For most of us, this would be a minor annoyance. What the Commander was sending the schoolgirl, however, included: descriptions of communication problems between the warships Invincible and Illustrious; discussion of software being tested by the US and British navies; discussion of a defence information sharing system under development between the US, Australia, New Zealand, Canada and the UK - including details about how the information will be kept secret; and an 82-page document outlining the entire IT strategy for the New Zealand navy.

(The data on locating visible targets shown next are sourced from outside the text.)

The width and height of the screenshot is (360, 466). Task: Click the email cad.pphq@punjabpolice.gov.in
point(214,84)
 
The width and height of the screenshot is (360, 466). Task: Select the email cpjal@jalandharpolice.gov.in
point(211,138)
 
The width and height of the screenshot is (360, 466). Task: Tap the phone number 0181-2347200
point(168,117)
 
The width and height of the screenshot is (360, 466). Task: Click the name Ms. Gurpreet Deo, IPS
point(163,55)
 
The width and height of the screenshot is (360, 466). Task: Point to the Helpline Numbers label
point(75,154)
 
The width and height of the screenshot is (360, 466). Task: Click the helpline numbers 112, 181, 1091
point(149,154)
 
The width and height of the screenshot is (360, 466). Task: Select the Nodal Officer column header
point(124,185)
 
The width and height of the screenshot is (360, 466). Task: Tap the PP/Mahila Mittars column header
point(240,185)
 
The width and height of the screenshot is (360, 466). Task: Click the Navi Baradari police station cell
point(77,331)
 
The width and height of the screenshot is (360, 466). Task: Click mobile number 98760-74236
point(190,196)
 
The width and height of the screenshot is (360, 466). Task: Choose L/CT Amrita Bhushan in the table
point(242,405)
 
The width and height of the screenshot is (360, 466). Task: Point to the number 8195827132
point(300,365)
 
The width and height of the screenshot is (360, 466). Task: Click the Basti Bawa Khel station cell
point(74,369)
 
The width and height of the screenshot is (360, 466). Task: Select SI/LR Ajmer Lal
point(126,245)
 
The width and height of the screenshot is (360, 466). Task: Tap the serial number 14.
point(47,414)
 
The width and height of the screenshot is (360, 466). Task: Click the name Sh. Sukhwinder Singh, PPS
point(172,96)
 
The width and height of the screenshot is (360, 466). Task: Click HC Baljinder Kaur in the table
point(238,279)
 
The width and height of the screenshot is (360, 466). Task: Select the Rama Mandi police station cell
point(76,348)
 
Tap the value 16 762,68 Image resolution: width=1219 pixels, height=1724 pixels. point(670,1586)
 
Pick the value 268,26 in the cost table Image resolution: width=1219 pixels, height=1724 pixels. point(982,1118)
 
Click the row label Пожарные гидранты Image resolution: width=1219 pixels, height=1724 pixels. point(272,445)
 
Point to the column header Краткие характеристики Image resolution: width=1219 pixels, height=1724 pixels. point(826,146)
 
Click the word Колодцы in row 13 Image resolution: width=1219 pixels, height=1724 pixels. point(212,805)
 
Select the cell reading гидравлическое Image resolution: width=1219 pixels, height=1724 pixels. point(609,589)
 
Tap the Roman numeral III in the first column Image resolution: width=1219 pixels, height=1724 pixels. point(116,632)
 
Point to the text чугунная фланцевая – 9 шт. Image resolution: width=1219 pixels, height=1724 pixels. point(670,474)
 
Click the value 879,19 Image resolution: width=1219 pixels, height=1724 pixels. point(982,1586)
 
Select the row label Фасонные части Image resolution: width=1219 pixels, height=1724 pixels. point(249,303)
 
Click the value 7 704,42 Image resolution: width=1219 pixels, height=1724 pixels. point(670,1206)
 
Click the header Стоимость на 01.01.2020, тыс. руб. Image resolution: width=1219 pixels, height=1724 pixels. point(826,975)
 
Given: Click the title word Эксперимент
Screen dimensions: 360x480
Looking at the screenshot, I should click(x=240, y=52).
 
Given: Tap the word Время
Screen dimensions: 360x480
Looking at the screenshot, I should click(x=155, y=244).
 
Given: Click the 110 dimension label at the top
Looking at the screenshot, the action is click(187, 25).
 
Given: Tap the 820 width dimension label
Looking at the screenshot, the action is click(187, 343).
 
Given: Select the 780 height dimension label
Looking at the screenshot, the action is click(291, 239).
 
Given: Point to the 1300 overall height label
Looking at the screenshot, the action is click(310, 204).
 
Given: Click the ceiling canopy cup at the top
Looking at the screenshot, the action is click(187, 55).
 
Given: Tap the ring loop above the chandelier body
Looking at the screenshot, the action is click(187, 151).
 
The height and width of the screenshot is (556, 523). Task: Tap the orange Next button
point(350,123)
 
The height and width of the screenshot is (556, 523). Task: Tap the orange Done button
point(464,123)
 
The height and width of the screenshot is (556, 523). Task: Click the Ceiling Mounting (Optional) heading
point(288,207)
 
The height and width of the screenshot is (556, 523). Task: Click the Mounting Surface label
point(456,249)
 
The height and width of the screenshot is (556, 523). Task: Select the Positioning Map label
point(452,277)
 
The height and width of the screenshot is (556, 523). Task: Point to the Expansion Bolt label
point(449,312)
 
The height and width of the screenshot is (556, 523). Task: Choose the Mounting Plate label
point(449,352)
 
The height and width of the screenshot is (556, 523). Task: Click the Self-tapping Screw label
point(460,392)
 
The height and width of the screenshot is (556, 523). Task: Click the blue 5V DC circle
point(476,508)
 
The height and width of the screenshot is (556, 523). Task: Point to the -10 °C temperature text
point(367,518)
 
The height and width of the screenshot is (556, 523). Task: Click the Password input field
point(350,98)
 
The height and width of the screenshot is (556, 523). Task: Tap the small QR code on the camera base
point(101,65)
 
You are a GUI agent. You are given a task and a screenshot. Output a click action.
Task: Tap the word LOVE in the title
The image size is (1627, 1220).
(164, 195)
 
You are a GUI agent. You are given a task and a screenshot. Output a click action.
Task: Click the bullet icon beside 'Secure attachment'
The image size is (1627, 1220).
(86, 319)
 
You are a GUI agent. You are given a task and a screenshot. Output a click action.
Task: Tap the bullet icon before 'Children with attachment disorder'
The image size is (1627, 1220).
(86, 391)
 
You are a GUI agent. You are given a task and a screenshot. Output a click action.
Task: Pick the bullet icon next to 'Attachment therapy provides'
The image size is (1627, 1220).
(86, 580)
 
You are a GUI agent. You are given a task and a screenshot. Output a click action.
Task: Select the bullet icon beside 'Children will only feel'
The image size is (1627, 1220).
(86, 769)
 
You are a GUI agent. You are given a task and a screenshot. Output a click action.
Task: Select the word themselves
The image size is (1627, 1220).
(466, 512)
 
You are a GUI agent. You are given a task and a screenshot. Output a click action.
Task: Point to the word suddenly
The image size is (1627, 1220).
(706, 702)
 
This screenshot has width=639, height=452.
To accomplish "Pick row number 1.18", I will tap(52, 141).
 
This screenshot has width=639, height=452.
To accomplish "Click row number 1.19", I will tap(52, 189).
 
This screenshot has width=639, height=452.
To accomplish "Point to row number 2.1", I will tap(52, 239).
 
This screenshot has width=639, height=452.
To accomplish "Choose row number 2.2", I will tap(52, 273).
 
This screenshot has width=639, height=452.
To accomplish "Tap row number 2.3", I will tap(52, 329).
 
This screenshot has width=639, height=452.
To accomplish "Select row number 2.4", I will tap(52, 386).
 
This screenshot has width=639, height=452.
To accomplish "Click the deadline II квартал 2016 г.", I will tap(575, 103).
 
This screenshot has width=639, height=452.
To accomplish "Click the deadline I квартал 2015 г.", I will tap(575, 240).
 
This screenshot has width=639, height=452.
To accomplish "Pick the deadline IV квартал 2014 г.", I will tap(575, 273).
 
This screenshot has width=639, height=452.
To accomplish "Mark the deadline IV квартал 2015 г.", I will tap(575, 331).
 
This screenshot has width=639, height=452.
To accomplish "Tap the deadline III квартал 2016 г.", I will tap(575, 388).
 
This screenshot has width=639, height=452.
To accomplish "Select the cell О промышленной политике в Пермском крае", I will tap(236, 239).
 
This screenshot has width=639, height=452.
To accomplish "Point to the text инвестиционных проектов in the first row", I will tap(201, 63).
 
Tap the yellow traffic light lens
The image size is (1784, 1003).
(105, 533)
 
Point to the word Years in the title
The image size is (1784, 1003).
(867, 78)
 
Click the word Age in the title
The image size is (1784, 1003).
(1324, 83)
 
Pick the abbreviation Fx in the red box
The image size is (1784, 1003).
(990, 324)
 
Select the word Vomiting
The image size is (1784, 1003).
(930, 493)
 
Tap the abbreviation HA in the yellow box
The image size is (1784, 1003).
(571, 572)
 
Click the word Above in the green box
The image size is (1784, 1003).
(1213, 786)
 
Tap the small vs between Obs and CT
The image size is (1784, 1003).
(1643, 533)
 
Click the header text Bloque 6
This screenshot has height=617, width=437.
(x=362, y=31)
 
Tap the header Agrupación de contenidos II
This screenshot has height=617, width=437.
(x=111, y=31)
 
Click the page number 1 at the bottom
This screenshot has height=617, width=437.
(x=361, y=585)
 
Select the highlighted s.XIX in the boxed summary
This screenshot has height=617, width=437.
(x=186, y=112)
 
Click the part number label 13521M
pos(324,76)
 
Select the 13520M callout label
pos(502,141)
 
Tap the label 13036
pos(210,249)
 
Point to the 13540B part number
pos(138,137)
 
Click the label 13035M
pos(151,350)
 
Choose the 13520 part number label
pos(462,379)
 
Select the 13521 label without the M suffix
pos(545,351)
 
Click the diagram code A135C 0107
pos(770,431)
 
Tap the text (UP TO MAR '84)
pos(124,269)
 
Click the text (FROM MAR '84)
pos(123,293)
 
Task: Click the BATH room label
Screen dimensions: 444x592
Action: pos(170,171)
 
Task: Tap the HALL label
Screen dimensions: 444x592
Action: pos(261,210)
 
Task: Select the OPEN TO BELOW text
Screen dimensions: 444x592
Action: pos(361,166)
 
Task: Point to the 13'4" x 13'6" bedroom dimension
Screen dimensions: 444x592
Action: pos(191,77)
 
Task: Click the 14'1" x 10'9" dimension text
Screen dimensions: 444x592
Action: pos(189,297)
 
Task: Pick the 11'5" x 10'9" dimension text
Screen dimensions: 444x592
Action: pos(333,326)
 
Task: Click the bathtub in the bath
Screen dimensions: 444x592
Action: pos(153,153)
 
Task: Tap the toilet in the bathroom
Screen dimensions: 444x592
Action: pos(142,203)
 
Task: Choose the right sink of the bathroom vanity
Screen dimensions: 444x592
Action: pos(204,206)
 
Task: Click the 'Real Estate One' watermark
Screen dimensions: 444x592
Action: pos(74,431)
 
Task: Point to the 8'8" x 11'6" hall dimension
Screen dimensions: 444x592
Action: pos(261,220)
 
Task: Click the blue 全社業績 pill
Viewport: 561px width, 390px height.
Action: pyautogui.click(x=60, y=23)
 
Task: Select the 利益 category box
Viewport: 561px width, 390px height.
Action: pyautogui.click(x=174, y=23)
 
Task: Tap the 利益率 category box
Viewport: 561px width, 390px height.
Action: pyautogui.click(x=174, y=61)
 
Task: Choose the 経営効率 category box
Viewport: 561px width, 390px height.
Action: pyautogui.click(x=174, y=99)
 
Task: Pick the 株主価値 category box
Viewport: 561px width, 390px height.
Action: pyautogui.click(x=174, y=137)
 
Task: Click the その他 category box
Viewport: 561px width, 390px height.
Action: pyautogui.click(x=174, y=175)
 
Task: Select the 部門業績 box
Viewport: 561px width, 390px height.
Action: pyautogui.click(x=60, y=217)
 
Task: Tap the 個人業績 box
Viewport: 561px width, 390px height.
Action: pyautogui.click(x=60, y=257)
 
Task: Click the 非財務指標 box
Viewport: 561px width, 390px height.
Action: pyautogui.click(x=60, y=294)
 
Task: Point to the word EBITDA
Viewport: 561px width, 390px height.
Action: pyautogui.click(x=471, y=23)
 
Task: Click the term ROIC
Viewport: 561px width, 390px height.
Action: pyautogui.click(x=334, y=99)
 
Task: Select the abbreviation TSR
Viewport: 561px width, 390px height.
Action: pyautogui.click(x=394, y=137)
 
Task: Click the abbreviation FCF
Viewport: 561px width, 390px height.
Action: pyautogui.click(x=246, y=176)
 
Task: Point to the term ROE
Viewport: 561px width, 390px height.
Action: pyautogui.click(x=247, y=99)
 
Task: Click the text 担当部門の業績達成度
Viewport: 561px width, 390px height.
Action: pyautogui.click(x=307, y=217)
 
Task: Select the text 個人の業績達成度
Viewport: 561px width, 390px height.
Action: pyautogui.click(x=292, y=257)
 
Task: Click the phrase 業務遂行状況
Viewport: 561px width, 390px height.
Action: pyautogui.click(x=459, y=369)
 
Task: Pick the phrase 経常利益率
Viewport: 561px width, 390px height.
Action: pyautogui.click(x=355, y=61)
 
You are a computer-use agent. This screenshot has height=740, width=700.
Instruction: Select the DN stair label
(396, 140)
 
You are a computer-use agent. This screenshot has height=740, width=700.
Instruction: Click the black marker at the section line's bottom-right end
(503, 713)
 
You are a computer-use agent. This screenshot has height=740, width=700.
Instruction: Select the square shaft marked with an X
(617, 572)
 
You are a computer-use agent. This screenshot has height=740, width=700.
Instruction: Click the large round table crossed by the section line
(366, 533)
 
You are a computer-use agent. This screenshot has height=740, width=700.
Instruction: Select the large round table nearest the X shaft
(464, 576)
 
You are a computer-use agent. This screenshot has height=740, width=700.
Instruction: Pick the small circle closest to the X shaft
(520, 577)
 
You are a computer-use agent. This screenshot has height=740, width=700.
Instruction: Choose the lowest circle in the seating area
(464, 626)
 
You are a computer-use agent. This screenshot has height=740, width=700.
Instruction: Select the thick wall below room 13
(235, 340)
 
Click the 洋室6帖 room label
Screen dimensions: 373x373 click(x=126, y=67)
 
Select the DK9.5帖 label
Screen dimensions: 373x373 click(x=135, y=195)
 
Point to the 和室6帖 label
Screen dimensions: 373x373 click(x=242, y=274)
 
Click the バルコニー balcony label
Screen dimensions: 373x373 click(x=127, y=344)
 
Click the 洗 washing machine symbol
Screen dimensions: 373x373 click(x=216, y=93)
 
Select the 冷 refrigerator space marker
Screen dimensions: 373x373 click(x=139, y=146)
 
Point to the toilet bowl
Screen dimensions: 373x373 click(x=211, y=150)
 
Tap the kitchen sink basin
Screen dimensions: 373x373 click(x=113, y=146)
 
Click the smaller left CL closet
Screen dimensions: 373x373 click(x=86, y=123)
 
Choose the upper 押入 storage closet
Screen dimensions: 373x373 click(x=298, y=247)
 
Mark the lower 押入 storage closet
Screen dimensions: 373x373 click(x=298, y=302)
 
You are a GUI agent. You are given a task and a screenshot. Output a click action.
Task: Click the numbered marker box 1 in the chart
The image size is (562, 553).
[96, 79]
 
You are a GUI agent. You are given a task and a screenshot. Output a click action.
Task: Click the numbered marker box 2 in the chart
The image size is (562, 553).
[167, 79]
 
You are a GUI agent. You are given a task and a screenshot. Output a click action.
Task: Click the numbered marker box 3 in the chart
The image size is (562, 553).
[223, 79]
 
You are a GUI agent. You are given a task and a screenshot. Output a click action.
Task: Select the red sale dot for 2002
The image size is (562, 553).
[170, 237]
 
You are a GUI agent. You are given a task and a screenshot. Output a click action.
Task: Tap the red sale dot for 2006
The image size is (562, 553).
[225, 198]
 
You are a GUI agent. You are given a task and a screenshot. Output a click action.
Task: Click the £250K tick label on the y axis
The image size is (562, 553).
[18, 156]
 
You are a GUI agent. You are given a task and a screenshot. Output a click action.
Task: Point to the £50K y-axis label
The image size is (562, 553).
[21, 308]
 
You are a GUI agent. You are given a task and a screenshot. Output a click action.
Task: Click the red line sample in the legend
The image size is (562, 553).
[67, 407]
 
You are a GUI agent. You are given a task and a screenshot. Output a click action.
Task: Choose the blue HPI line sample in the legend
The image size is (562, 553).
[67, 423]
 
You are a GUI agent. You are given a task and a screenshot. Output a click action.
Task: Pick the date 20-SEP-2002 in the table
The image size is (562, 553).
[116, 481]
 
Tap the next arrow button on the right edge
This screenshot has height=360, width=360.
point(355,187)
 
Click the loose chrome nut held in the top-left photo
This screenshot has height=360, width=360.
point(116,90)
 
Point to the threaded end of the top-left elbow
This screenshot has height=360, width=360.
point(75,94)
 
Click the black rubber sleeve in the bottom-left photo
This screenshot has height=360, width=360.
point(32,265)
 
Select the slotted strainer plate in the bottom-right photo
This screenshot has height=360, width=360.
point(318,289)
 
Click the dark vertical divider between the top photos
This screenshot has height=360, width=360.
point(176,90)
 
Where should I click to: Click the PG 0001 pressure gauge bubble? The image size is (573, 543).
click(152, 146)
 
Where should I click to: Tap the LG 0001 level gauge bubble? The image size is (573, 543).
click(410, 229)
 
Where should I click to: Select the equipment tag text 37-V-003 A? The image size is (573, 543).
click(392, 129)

One of your more unkind Back-byters wonders if the important issue here is not "how does this information continue to be sent to the wrong address?", but "how does the New Zealand navy's IT strategy manage to fill 82 pages?"

About time

Researchers at the University of Adelaide are working with BlueLinx, a company that develops wireless applications for mobile phones, to develop a technology called Q-Zone. Q-Zone will allow the proprietors of establishments where mobile phones are undesirable - theatres, libraries and so on - to set up areas where certain phones simply will not operate. As soon as the phone enters such an area, it will effectively be cut off from the world.

Naturally, we're all in favour of this, as just a few too many movies have been interrupted by morons who think being tied to a telephone every minute is a good thing.

We also support the legislative approach being taken in Bolivia, where people speaking on mobile phones in theatres, libraries, churches and other "quiet" places can be removed from the premises by force and barred from re-entry. They have to learn somehow.